You must read this book if you have the least interest in American history, especially that of the Midwest and Northeast in the early 1800s. You might think that you're not interested in the manufacture of mass-produced furniture in Cincinnati in the 1820s or the development of canals in New York state or steamship travel on the Mississippi. But the details of American's world-shaking pursuit of producing manufactured goods in the early 1800s reinforces the stories we've always heard about the American psyche: We come from innovative, hard-working, creative, pushy ancestors who took full advantage of unlimited water, wood, and mineral resources to create unheard-of industrialization.
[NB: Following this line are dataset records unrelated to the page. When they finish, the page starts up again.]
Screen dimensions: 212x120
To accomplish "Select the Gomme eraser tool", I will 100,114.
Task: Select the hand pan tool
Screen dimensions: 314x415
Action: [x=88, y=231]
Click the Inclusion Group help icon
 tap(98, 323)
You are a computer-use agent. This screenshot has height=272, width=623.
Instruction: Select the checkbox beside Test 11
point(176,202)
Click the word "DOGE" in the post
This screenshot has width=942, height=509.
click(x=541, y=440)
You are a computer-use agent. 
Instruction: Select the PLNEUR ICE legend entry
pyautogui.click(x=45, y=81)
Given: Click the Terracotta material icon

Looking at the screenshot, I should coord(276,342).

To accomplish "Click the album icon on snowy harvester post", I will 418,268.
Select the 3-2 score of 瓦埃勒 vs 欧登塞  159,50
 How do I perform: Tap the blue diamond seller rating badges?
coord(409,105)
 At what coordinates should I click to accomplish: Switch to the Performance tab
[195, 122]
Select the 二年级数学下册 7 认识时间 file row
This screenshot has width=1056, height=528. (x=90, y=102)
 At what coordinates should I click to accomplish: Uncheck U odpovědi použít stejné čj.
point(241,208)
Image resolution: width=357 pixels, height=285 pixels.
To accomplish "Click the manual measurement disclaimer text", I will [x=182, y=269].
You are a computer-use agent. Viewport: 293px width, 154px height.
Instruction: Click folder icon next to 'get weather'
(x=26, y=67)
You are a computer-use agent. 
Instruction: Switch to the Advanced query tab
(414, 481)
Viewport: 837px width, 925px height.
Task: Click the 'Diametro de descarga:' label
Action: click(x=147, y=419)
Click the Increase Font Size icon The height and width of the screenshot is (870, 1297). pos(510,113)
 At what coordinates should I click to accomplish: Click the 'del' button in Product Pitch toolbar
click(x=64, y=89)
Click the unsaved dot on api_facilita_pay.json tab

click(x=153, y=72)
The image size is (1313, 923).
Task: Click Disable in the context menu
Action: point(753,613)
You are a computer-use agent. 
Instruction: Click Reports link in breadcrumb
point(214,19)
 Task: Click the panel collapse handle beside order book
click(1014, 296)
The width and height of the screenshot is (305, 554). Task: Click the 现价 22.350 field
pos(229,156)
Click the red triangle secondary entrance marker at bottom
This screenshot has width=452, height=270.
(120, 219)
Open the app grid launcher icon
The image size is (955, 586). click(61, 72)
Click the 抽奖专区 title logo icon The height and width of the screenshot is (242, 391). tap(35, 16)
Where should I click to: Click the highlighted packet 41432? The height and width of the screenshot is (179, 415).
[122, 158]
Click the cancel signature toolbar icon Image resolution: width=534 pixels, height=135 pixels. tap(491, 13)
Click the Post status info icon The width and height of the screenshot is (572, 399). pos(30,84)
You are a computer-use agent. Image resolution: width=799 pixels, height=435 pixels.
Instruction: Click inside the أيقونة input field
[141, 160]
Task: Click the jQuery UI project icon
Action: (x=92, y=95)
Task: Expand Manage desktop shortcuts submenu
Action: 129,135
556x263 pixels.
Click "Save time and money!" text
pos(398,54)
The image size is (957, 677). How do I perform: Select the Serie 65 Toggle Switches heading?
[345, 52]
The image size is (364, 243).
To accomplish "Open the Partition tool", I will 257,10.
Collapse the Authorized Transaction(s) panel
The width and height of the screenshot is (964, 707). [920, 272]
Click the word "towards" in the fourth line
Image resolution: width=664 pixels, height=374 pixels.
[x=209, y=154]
Partly as a reaction to the blockades and taxes of the English, England's almost complete control of the market for goods, and the War of 1812, this country rebelled, looked around, and discovered it could mass-produce its own goods. Water power was everywhere, forests were there for the taking, minerals were hiding beneath the top soil, slave power was available, and immigrants' energy and independence were bursting at the seams.
The first chapter, about the War of 1812 battles between English and American ships on Lakes Erie and Ontario, serves as an introduction to the marvels of shipbuilding in a country which barely had a navy. The following chapters jump quickly into the fascinating development of America's great experiment: mass-production.
(Of special interest if you're buying a digital book [Kindle]: I bought this book on Nov. 21 for $9.57. Kindle is now charging $15.94. The hardback edition is still $19.)